Schauspieler, Schauspieler, Schauspieler Schon in der Frühzeit der Fotografie trug man der Berühmtheit eines Alexander Girardi Rechnung, indem man ihn in vielen Posen nebeneinander zeigt, charakteristische Gestik und Mimik einfangend, die seinen Zeitgenossen und Bewunderern zweifellos vertraut waren. Ein Schauspieler wie Luis Rainer, berühmter Tod im „Jedermann“, ließ sich 1925 in der Rolle des König Lear konterfeien – ein Vorläufer der „Starfotos“, die es jahrzehntelang gab. Besonders bemerkenswert ist jene Fotoserie, die der Amerikaner Will McBride, damals erfolgreicher Werbefotograf in Deutschland, 1964 von der damals erst 26jährigen Romy Schneider machte. Schon hatte sie der „Sissi“-Welt den Rücken gekehrt, aber ihr Bedürfnis, die neue, selbst kreierte Romy darzustellen, ist in diesen Fotos evident – rauchend, lachend, erotisch, geheimnisvoll, in zweifellos selbst gewählte Posen, zeigen die Schauspielerin weit weg von jeder Lieblichkeit. Die Fotografie wurde benützt, ein neues Ego zu kreieren und dann mit Hilfe von zahllosen Zeitschriften in die Welt zu tragen.
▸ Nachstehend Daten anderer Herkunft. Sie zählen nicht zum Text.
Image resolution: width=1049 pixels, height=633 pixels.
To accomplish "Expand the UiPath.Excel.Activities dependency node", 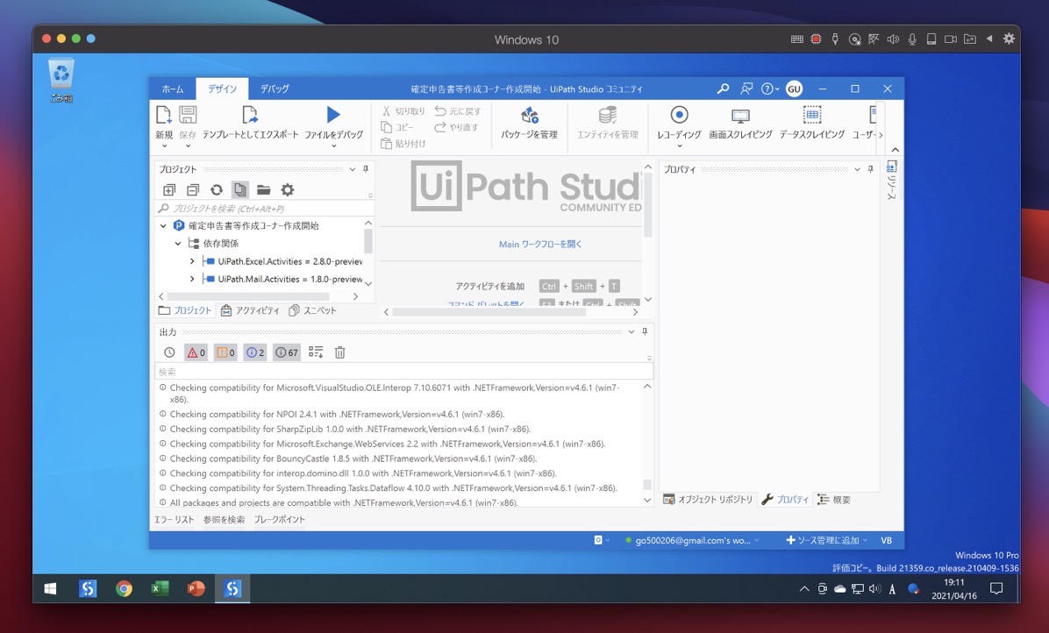I will [x=192, y=261].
Die großen Ateliers und Fotografen Der Blick haftet üblicherweise auf den Dargestellten. Bedenkt man, wie viele Maler und andere bildende Künstler im Bewusstsein der Mit- und Nachwelt leben, sind es auf dem Gebiet der Fotografie entschieden weniger, weil sie zu oft hinter dem Objekt, das sie ins rechte Licht rücken, zurücktreten. In den Anfängen war Fotografie auch eine Welt, in der sich Frauen hervortun konnten, denen noch viele Ausbildungsstätten verschlossen waren. Trude Fleischmann und Dora Kallmus, deren Atelier „Madame d’Ora“ ein Muß für die Gesellschaft Wiens war, sind hier mit signifikanten Arbeiten vertreten. Man sieht vieles von Rudolf Koppitz, spezialisiert auf künstlerische Akte (als „Bewegungsstudien“ bezeichnet) und auf das Ausloten von Tanz. Und ein Schiele-Porträt von Anton Josef Trcka beherrscht überdimensional den ersten Ausstellungsraum: Tracka ist es gelungen, Schiele in dem Stil zu fotografieren, wie er sich selbst gezeichnet und gemalt hat… und so die Selbststilisierung des Künstlers im anderen Medium fortsetzte.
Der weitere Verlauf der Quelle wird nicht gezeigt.